## Assignment:
Beneath this line are the data; copy exactly the part of them that opens with the line containing "You are a GUI" and closes with the line containing "Image resolution: width=784", and only that part.

## Source records:
* * * * * * * * *

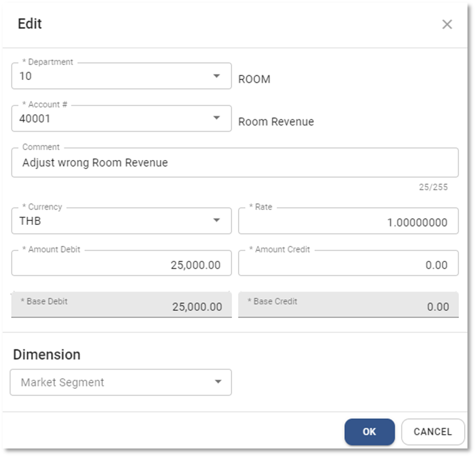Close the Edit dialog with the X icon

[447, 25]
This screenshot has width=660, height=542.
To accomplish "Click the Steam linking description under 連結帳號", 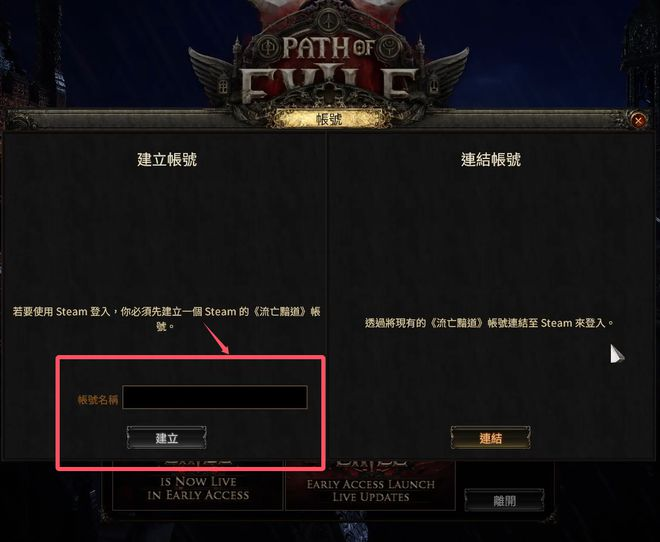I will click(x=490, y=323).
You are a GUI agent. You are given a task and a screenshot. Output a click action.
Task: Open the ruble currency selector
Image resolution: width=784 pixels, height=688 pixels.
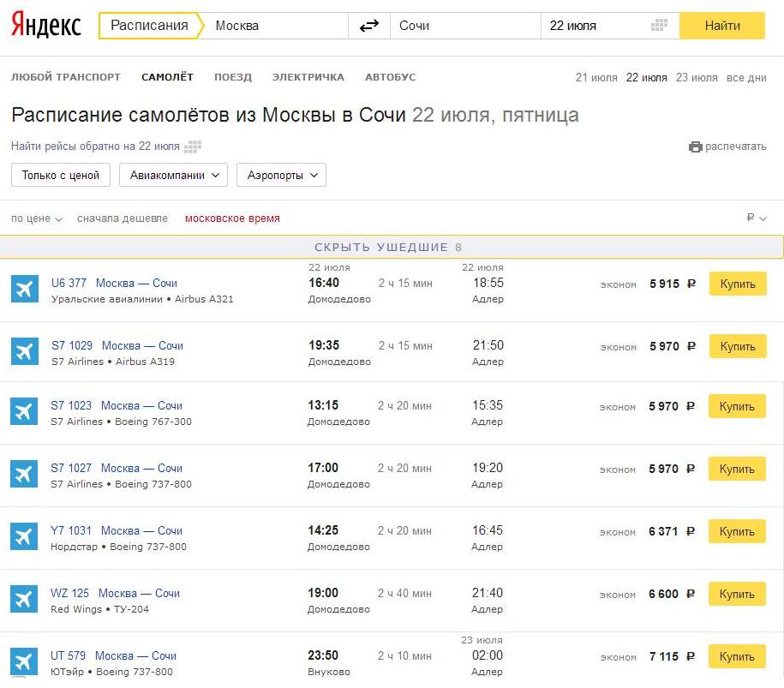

* * * * * * * * *

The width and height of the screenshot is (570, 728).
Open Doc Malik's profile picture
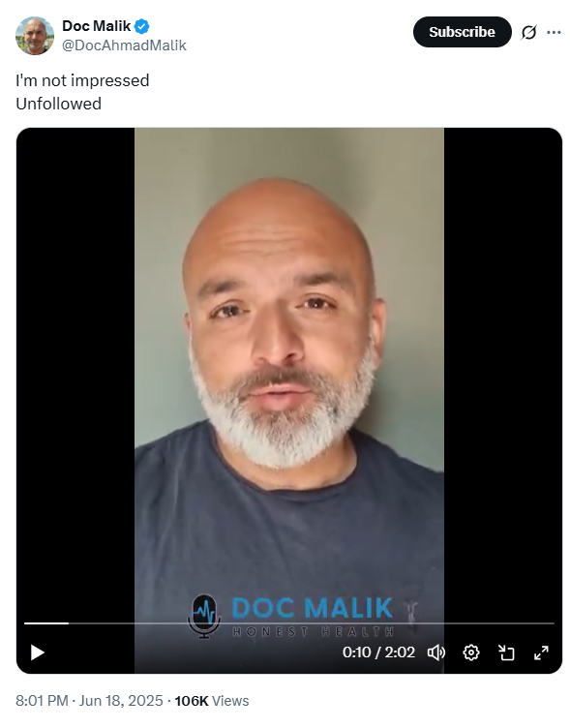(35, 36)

* * * * * * * * *

## Written response:
You are a GUI agent. You are given a task and a screenshot. Output a click action.
Task: Open the ruble currency selector
Image resolution: width=784 pixels, height=688 pixels.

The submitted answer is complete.